Done some searching but never came up with the answers I wanted. I'm wondering what a good school for culinary is in WI? I know the Le Cordon Bleu schools are in Chicago and Minneapolis, but I'm looking for somewhere in Wisconsin. Currently I've been comparing the different offerings from the Technical Schools in WI, some of which appear to have some comprehensive programs. (all Associate Degrees some have apprenticeships). The ones I've been looking at have been Fox Valley Tech, Madison Area Tech, and Nicolet Area Tech. Can anyone give me any input on these?

Thanks

TmbrRtlr

Fox Valley Tech 
Madison Area Tech


----------



## pete (Oct 7, 2001)

I have worked with students from all these programs, and to be honest, I am not impressed by any of these programs, if the students I have worked with are any indication of their programs. If forced to chose though, I would say that Madison is the least objectionable. Sorry, I am sure this is not what you want to hear, but I would really consider what your goals and aspirations are. If your goals are just to stay in the area and work at any of the hundreds of nondescript restaurants that plauge this area then one of these schools would be fine, but if you have aspirations of a serious culinary career, I would highly recommend looking beyond WI for your training.


----------



## tmbrrtlr (Jun 21, 2005)

Pete,

Thanks for the input! The main factors that are keeping me from going out of state, are cost, (granted you get what you pay for education wise), and in the near future the fact my wife is in a job right now where she is getting a new training program going that she would like to have going and organized before she were to leave the position. 

Would an apprenticeship program be a better alternative to these college programs? 
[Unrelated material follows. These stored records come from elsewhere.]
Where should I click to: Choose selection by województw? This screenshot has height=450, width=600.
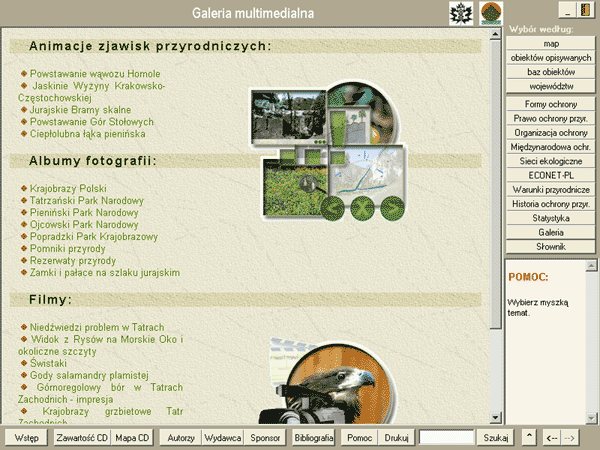coord(551,87)
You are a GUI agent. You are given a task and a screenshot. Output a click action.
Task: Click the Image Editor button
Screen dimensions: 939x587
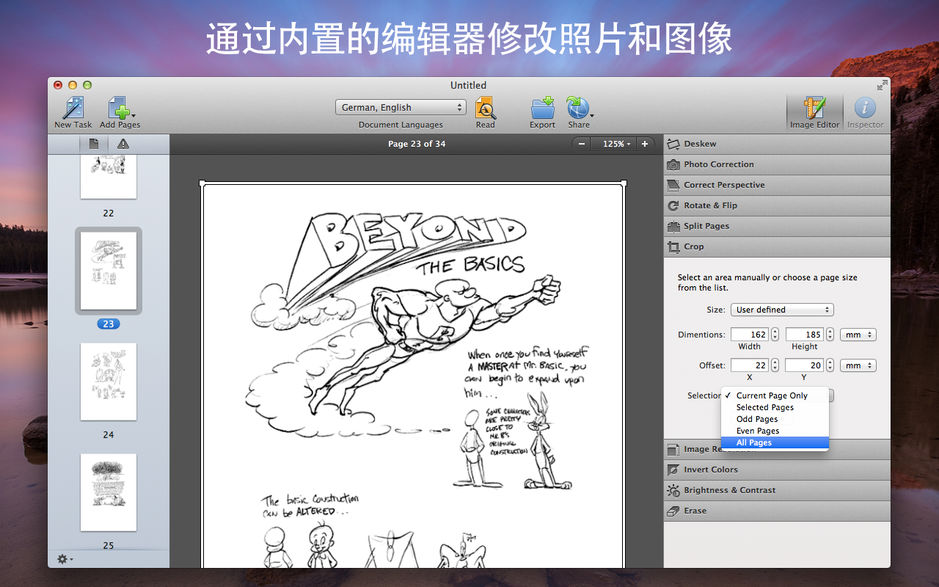pyautogui.click(x=816, y=110)
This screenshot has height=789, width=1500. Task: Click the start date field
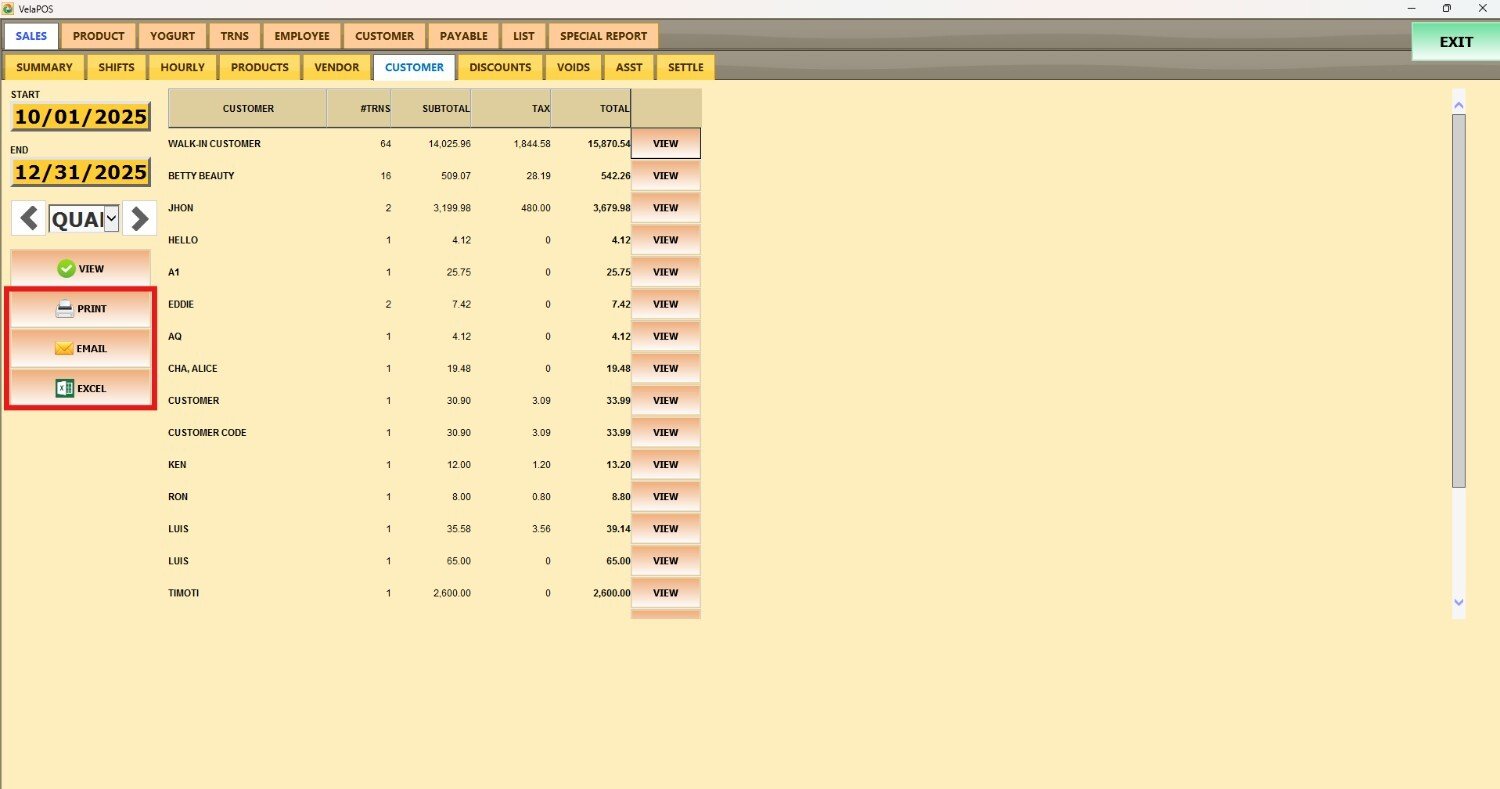(x=80, y=117)
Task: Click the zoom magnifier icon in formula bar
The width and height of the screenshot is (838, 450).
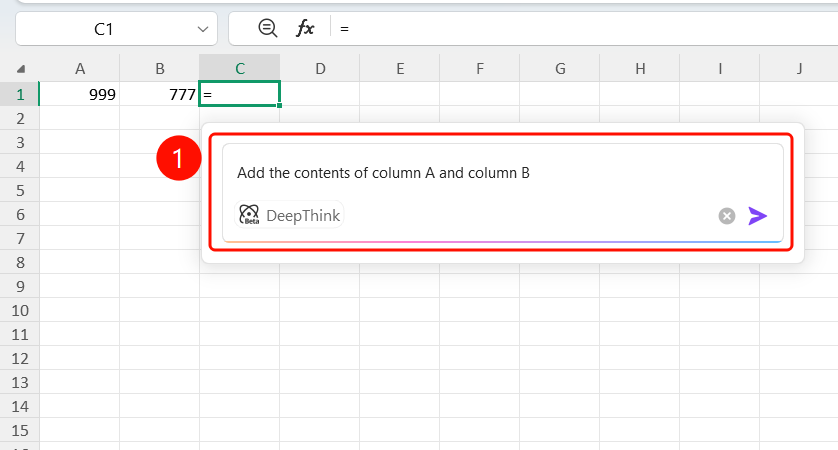Action: tap(267, 28)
Thanks for the input, it is much appreciated!!

Rob


----------



## mezzaluna (Aug 29, 2000)

Pete, I thought Milwaukee's MATC was pretty good. Any thoughts on that one? I don't now where you live, TmbrRtlr, or if that's even an option.
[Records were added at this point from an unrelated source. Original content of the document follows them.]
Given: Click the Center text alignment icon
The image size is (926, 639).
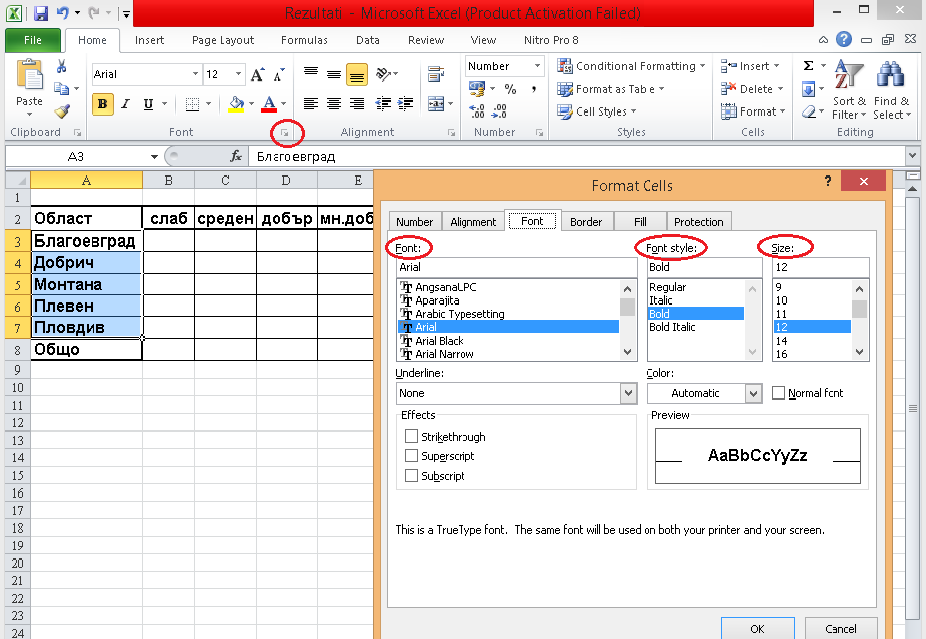Looking at the screenshot, I should (333, 104).
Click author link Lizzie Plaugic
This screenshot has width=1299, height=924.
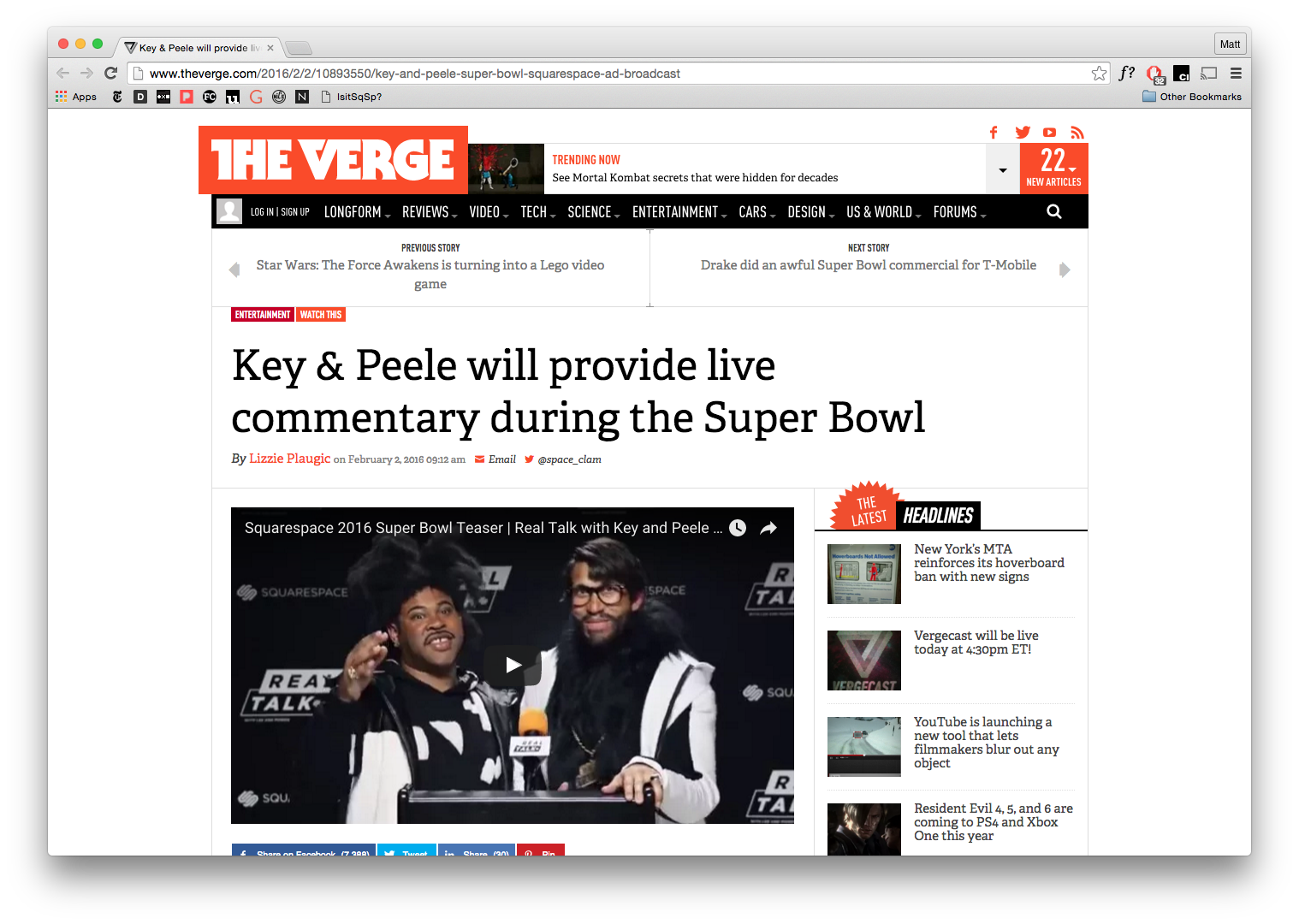(289, 459)
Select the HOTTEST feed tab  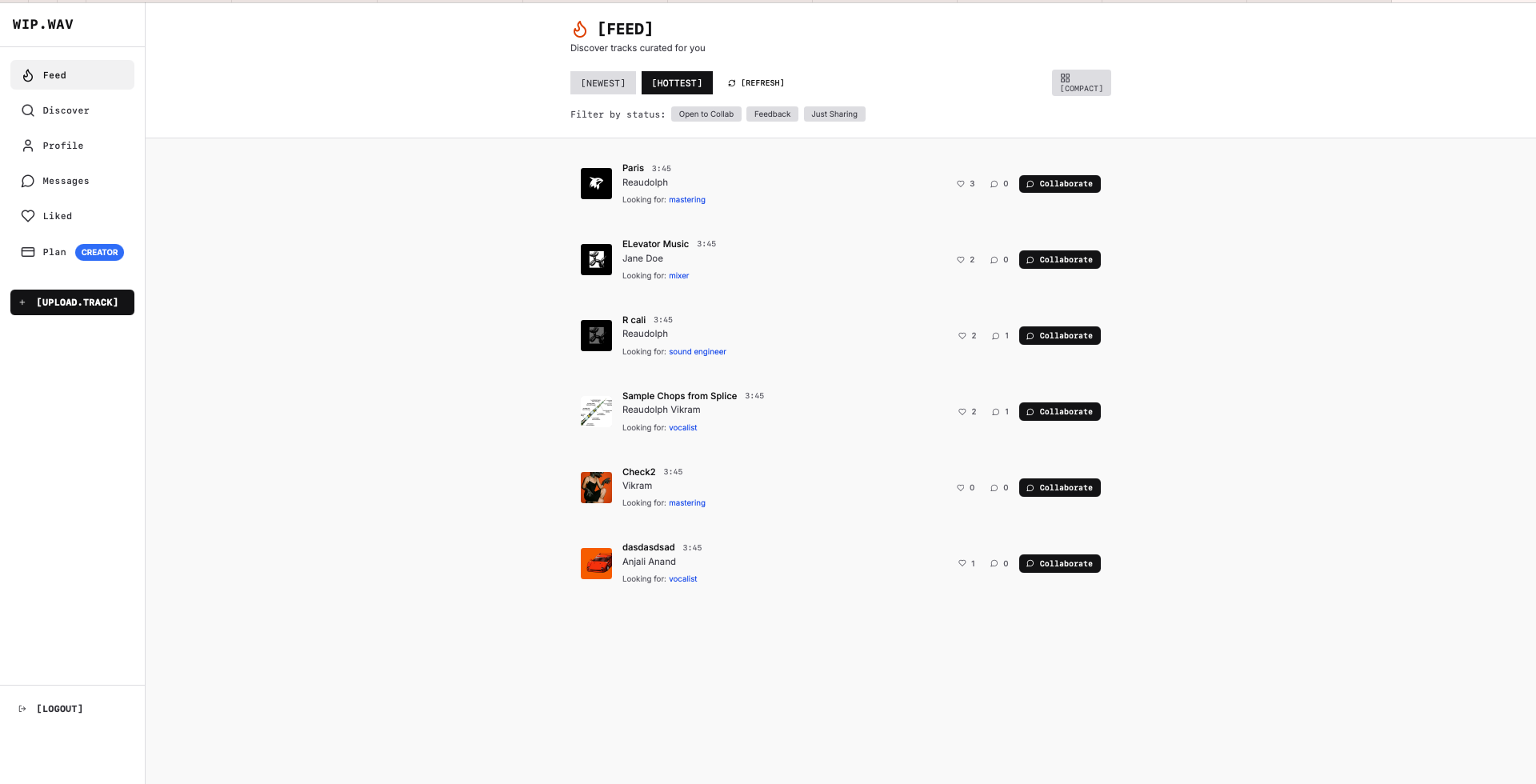(x=677, y=82)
If I were in your shoes (and mind you, I'm an educator, not a professional chef!), I'd look for a cook or chef whose work you admire and try to work for him/her as an informal apprentice for now. Sure, you can get the basics on sanitation, etc. from a technical school program, but the other side of it- the inspirational, soulful part of the work- is best gained from someone who inspires you. This is true for any profession or pursuit.

Mezzaluna


----------



## tmbrrtlr (Jun 21, 2005)

Funny you mention MATC... that was one that was on the list to. Problem is right now I'm in Stevens Point. So if my wife kept her job, that would be a heck of a commute. Maybe I'll do some checking in the area and see if I can find somewhere to apprentice. We shall see, I'm currently looking for somewhere to get into part time and go from there. So I'll probably do that and then once my wifes program is up and running and we can start looking to move again I'll look into one of the LCB schools in either MN or IL. 
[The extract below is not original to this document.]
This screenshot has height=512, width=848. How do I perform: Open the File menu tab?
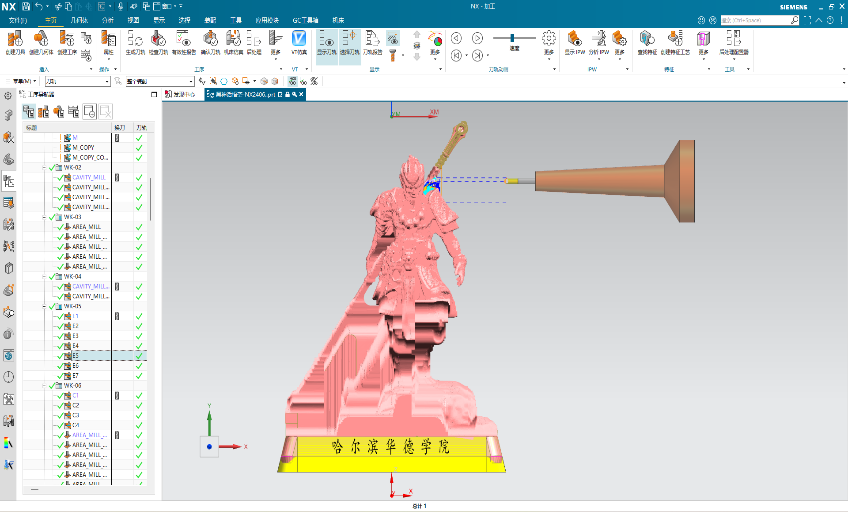[18, 19]
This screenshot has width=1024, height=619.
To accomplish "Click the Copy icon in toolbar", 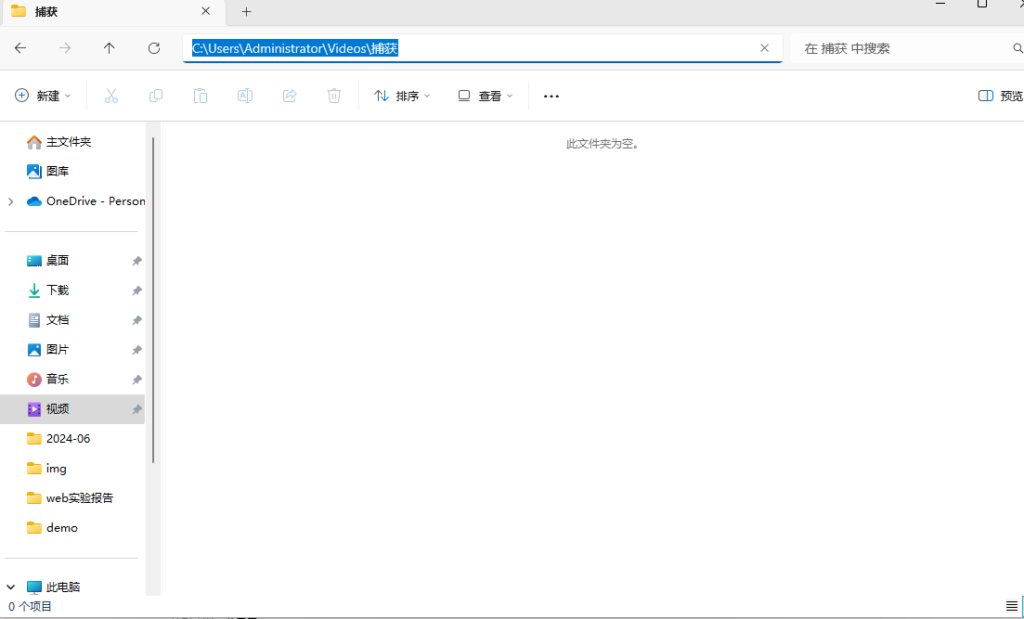I will coord(156,96).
Thanks for the info, this has been a very informitive site so far. 

Rob


----------



## pete (Oct 7, 2001)

If you are really serious about a culinary education, maybe you should hold off until you can go somewhere you really want to go. In the meantime, go out and get a job in the business. It will give you some experience before you head off to school, which I think is great, and I think you will get more out of your culinary education if you already have a good background in the business.

As for MATC (Milwaukee) I haven't really had many dealings with them or their students, but my feelings on tech colleges as culinary schools, are that I find them lacking oftentimes. The problem is they offer so many different programs that they can't focus on the culinary exclusively, which means the programs doesn't get all the money, time or energy it deserves, IMHO.


----------



## punisher (Oct 1, 2015)

I have the same question about schools in SE Wisconsin . I just retired and not interested in a career , but want to become a chef or a better cook. I have some dishes I make extremely well but I want to broaden my horizons and learn about sauces and different pair in of seasonings . I have a heavily Mexican influence in my cooking style , since I'm half Mexican . But I really would like to cook more confidently , so a school or classes is what I need . Any advice would be greatly appreciated .


----------



## pete (Oct 7, 2001)

Check some of the local tech schools. Many offer continuing ed classes which tend to focus on specific cuisines or cooking techniques. I think you would be disappointed in a full program.


----------



## chefross (May 5, 2010)

MATC in Milwaukee is/was my alma mater. But that was back in 1978.

2 year degree, hands on cooking in the school's cafeteria, or fine dining restaurant depending on your course.

I have fond memories, and this situation taught a pretty good introduction to the kitchen and equipment.

Everything was basic stuff.  Afternoon classes were for lectures.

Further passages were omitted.